SQL Server : select correct columns of duplicated records with group by clause

I have the following SQL Server table:

DECLARE @Tbl TABLE
(
Id INT IDENTITY NOT NULL PRIMARY KEY,
MemberId INT,
Guid UNIQUEIDENTIFIER,
ExpiryYear INT,
Hash CHAR(5)
)

INSERT INTO @Tbl (MemberId, Guid, ExpiryYear, Hash)
VALUES
(1, NEWID(), 2017, 'Hash1'),
(1, NEWID(), 2018, 'Hash2'),
(1, NEWID(), 2018, 'Hash2'),
(2, NEWID(), 2020, 'Hash3'),
(2, NEWID(), 2017, 'Hash1')


If I need data grouped by the
ExpiryYear
and Hash, how to get also a record that matches the
Id
and
Guid
? I've tried something like:

select
max(Id) as Id,
max(MemberId) as MemberId,
max(Guid) as Guid,
ExpiryYear,
Hash
from
@Tbl
where
MemberId = 1
group by
ExpiryYear, Hash


But this usually gives me the id of the third record and guid of the second. How to make that I receive the id and guid of the same record?

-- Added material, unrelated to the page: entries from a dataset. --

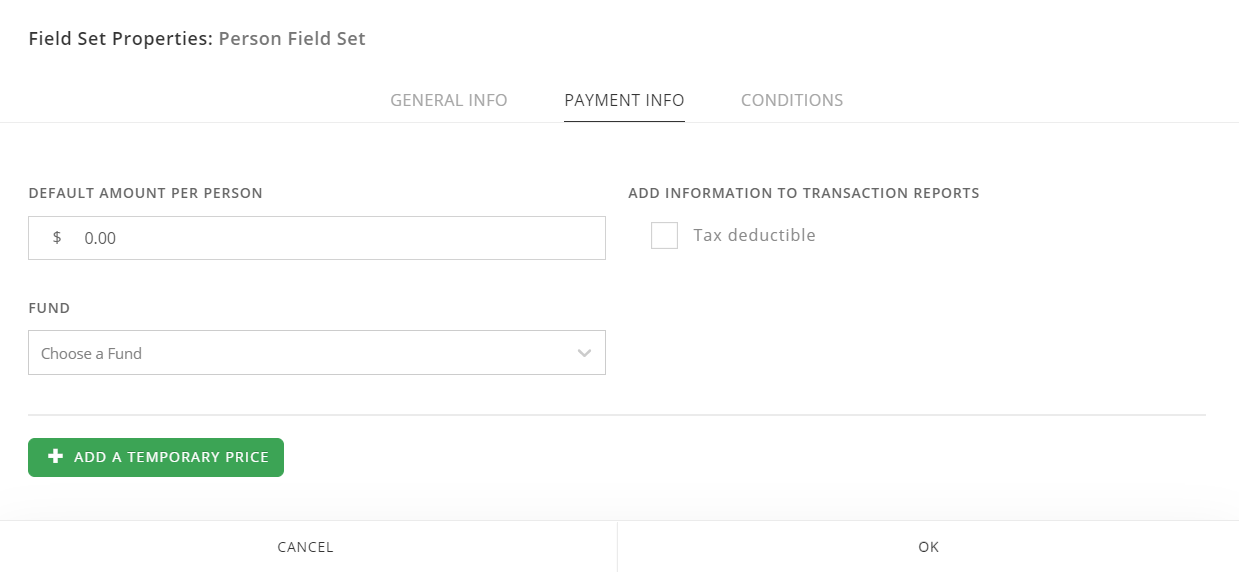Switch to the Conditions tab
The image size is (1239, 572).
click(x=792, y=100)
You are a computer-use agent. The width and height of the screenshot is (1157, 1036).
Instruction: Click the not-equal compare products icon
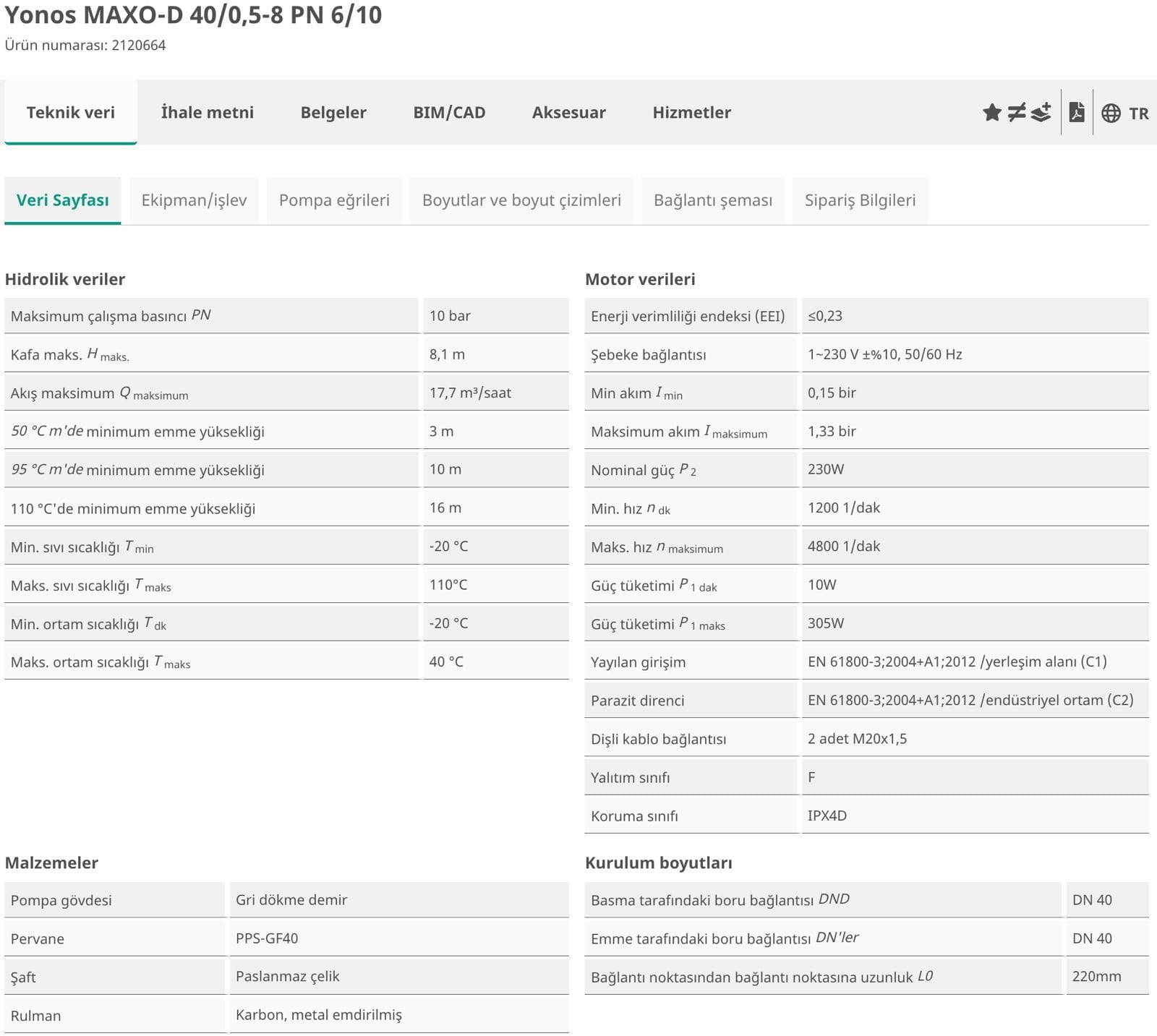click(x=1016, y=113)
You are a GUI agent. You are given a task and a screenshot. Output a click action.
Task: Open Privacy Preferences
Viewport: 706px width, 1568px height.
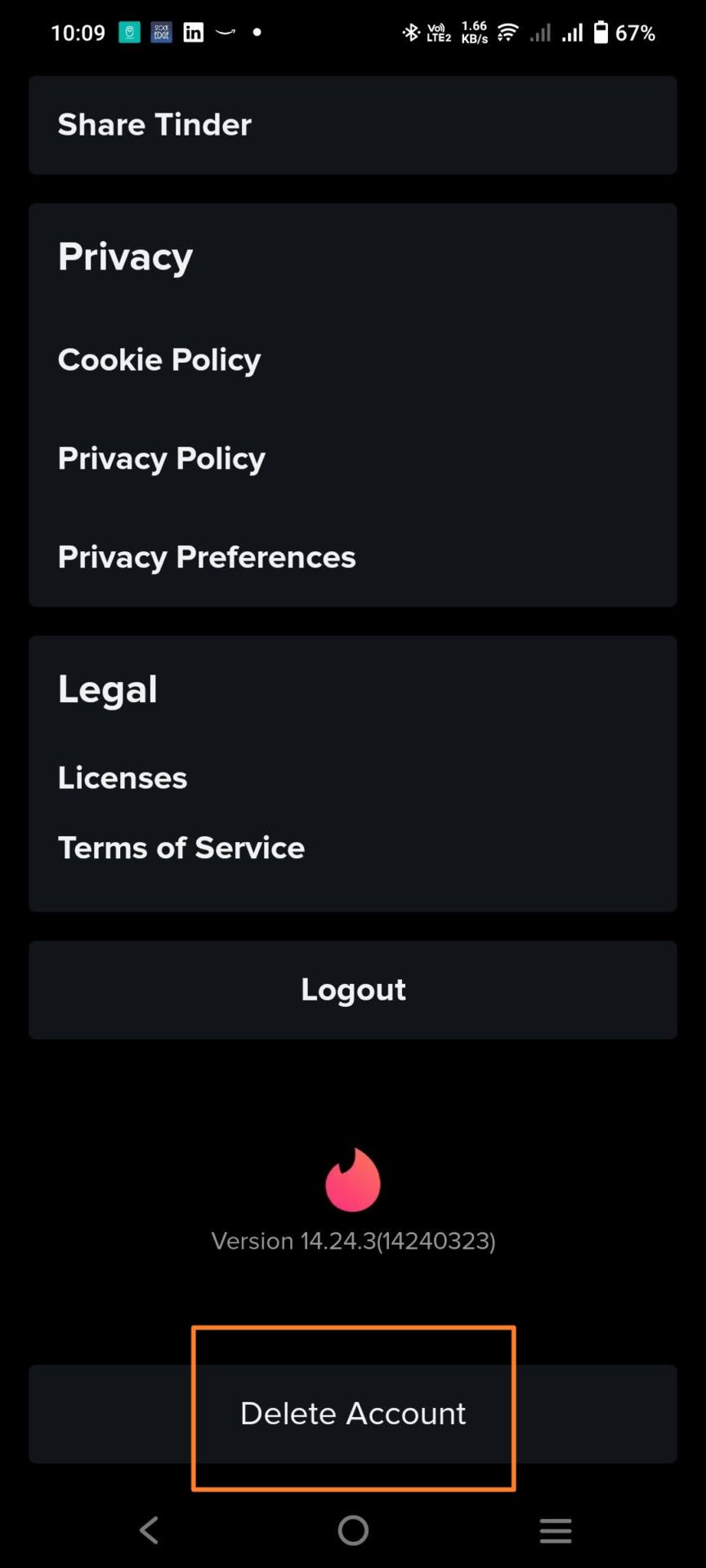click(x=207, y=558)
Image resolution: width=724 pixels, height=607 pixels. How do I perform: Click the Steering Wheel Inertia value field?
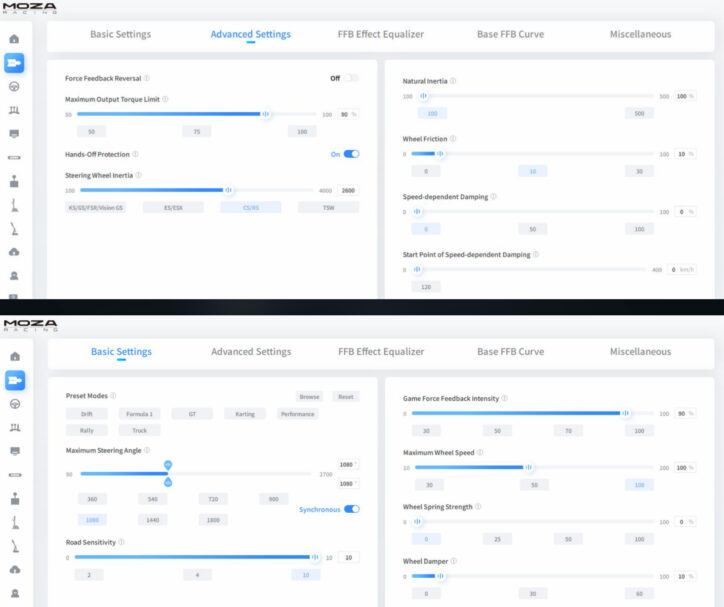(348, 190)
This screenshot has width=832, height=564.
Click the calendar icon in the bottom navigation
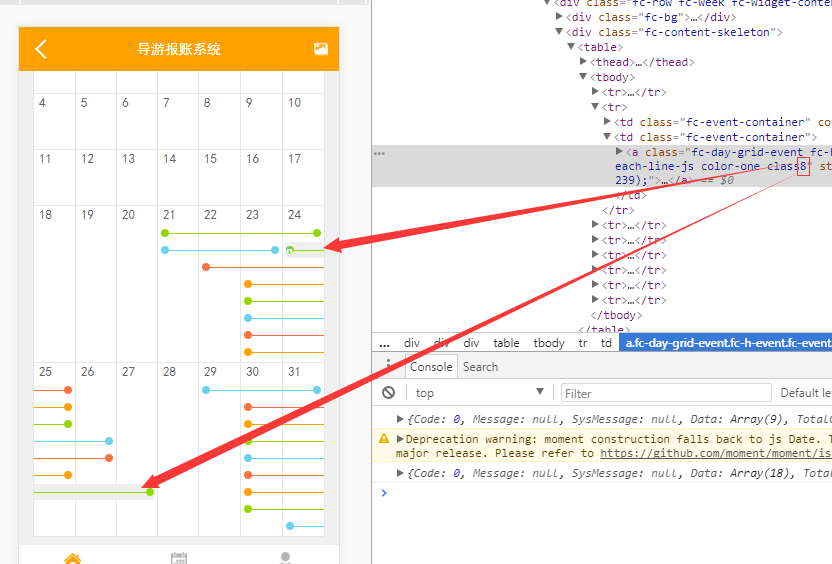click(x=179, y=558)
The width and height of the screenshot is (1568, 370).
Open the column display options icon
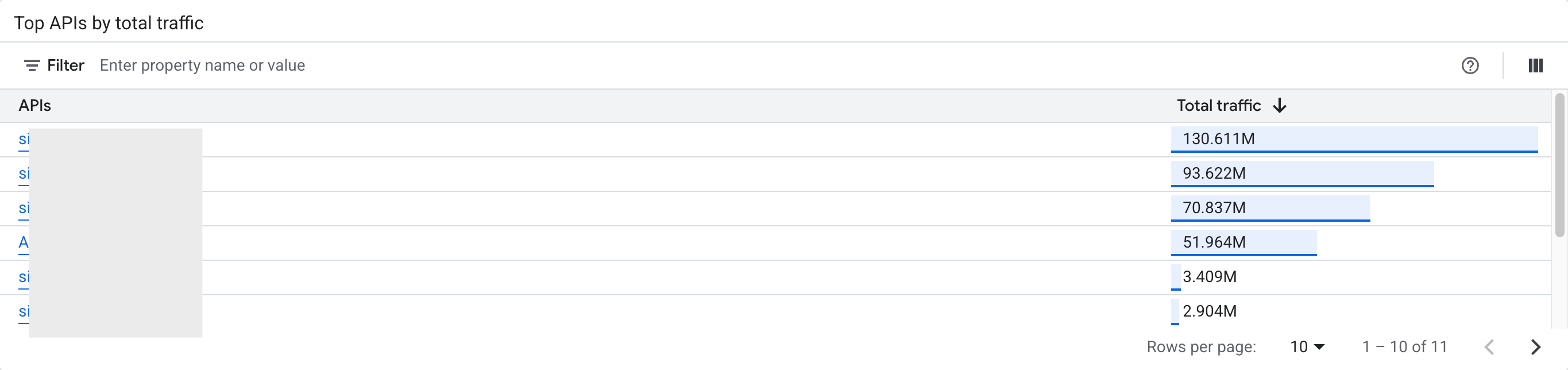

Here is a wrong output because the id is from the third record, but Guid is from the second record:

enter image description here

I am using SQL Server 2014

Answer

I think you want something like this:

select . . .
from (select t.*,
             row_number() over (partition by ExpiryYear, Hash order by ??) as seqnum
      from @tbl t
     ) t
where seqnum = 1;

The ?? represents the ordering column, which specifies which row to get for the (ExpiryYear, Hash) combination. If you don't care, you can use ExprityYear or (select NULL).